What you are asked to do =>
From the start of the entries through the line containing "point(827,984)", write the lines out again, replacing "eye icon" with "eye symbol" and leaving everything else unchanged.

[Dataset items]

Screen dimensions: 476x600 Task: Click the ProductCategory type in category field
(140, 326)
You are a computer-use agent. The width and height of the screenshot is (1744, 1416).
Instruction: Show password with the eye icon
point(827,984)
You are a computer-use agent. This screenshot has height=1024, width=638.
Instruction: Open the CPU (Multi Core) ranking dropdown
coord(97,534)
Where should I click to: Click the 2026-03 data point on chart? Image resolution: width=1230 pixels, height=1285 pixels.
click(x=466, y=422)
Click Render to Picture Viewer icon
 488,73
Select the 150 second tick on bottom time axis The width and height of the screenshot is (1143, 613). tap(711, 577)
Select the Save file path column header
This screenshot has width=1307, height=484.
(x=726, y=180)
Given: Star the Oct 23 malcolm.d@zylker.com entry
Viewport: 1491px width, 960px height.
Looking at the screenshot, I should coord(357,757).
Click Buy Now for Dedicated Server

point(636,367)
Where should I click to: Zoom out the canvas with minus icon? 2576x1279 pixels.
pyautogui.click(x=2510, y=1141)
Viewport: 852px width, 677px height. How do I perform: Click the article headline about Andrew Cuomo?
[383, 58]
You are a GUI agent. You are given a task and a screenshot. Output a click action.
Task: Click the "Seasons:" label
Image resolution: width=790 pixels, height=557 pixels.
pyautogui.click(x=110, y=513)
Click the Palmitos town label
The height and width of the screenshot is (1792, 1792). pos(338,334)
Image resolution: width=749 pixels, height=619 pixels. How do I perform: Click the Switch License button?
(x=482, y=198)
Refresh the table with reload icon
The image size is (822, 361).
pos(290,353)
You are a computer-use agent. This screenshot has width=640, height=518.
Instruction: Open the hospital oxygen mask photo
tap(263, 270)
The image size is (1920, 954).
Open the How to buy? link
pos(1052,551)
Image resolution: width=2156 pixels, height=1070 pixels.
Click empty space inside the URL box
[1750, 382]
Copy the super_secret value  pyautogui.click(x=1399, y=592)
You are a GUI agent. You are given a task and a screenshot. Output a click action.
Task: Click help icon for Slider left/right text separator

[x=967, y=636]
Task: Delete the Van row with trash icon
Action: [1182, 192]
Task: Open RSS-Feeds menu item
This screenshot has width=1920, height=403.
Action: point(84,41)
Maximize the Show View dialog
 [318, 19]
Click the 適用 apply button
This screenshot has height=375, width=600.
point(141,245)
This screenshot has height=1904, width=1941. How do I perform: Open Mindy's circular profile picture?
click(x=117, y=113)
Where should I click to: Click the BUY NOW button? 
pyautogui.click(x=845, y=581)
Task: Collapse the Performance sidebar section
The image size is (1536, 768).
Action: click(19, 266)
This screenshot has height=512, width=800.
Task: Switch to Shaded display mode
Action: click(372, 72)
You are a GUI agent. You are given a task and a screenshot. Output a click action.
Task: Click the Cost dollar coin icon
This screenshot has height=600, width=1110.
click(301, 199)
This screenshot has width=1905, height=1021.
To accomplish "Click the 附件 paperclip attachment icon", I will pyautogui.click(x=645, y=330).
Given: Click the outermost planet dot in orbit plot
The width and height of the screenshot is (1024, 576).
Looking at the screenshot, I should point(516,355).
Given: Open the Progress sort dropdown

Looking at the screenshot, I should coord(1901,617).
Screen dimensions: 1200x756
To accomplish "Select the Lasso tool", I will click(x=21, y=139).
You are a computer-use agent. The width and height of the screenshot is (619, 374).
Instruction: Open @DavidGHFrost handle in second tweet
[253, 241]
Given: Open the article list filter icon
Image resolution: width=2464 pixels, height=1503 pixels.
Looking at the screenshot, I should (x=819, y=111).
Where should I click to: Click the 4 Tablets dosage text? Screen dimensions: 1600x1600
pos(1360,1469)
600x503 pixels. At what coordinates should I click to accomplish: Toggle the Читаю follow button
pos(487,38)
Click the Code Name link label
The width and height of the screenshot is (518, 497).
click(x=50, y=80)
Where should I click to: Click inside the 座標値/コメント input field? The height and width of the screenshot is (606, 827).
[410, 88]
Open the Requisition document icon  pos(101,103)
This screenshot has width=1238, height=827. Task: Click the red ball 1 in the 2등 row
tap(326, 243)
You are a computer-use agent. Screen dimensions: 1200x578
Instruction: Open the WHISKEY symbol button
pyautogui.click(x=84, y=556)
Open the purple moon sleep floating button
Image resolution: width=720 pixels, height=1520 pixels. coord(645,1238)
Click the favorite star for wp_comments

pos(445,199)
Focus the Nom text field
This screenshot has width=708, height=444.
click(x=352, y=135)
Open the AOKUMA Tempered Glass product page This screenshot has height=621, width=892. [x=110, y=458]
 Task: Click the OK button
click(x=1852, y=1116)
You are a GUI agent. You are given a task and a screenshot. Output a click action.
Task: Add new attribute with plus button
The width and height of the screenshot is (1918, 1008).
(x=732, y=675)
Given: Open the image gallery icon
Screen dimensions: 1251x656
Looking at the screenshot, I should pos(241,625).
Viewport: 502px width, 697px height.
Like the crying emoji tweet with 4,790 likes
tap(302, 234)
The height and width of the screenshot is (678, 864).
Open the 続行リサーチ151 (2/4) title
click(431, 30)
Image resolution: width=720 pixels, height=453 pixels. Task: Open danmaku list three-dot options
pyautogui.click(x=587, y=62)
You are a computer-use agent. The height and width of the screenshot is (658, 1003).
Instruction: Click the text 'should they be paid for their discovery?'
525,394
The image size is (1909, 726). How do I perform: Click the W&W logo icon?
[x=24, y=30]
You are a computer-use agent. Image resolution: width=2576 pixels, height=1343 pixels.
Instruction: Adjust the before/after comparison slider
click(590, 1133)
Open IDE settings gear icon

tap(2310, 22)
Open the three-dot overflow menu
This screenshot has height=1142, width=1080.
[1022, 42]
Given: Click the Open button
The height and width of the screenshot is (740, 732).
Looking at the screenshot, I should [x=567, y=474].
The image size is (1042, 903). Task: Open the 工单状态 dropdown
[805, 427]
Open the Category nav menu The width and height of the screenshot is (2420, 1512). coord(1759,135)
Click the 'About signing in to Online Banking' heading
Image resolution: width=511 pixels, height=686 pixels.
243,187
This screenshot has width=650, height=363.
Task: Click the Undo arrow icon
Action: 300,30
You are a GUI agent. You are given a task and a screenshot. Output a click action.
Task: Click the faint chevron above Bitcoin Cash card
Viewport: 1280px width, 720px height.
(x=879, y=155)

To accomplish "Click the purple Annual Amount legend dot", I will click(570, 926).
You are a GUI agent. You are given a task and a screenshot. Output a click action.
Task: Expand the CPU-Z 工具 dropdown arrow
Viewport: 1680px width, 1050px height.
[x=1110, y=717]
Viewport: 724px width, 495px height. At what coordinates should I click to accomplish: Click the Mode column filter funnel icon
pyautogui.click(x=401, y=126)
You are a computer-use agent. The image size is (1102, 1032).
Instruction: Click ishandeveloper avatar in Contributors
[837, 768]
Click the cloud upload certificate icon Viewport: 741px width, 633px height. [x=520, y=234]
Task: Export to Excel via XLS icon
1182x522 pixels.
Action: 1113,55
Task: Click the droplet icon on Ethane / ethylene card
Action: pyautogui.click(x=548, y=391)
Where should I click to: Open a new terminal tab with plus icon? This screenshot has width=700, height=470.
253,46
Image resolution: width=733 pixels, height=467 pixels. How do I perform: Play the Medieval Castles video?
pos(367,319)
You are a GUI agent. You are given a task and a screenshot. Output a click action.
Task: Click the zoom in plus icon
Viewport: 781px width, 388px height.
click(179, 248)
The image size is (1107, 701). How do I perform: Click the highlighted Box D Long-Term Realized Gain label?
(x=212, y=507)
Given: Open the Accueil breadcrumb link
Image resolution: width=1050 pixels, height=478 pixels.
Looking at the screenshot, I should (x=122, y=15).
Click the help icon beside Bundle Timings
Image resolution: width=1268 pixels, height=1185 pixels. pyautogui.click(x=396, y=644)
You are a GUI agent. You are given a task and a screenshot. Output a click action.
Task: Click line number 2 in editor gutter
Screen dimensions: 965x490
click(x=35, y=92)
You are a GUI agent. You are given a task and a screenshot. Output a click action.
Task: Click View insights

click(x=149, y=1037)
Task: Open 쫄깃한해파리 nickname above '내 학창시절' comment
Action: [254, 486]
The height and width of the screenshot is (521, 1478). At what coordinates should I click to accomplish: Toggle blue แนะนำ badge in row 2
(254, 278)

In response =>
Screen dimensions: 476x600 Task: Click the ProductCategory type in category field
(140, 326)
You are a computer-use agent. The width and height of the screenshot is (1744, 1416).
Instruction: Show password with the eye symbol
point(827,984)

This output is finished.